What patterns can you work on?

Self-Analysis method

1) People-pleasing / approval chasing

Example incident: You’re asked to help with something “small” (again). You say yes automatically, even though you’re tired and already behind. Later that day you feel irritated for no clear reason, and in your head you’re rehearsing how unfair it is. You don’t cancel, but you also don’t feel warm about it.

Common strategy: Moving toward people (over-adapting to avoid tension).

Typical cost: Burnout, quiet anger, loss of boundaries.

2) Perfectionism and rigid “shoulds”

Example incident: You sit down to do something important and immediately start thinking about how it should look when it’s finished. The “correct” version feels so far away that starting feels pointless. You open the file, adjust a few details, then decide you need more time to do it properly. Two hours later, nothing exists except a nicer folder name.

Common strategy: Idealized standards + self-criticism as control.

Typical cost: Paralysis, chronic guilt, joyless work.

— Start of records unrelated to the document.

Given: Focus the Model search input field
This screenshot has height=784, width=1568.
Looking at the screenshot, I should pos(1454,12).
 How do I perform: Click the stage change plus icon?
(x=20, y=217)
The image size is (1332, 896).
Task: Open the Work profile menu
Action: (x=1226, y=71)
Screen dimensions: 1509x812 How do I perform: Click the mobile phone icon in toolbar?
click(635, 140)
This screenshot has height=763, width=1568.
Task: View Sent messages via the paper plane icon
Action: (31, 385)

3) Avoidance / procrastination

Example incident: You need to send a simple message: confirm, ask, clarify. You read it three times, then think, “I’ll do it later when I can write it better.” A day passes, then two. The task turns from “send a message” into “explain why I vanished.” You avoid it harder because now it feels awkward and exposed.

Common strategy: Withdrawal to avoid exposure or failure.

Typical cost: Anxiety grows, self-trust drops.

4) Shame spirals / harsh inner judge

Example incident: You make a small mistake: forget, misread, say something slightly off. Immediately there’s a drop in your stomach and a familiar voice starts: “Of course you did. Typical.” Nothing catastrophic happened, but you feel dirty and tense like you’re about to be rejected.

Common strategy: Self-attack as an attempt to prevent future rejection.

Typical cost: Low energy, isolation, rumination.

5) Conflict avoidance

Example incident: Someone close to you does something that bothers you. You swallow it, tell yourself it’s not worth it, and act normal. But your tone changes, you answer shorter, you “forget” to reply, you stop offering warmth. You don’t want a fight, yet you quietly punish them and feel resentful that they don’t notice.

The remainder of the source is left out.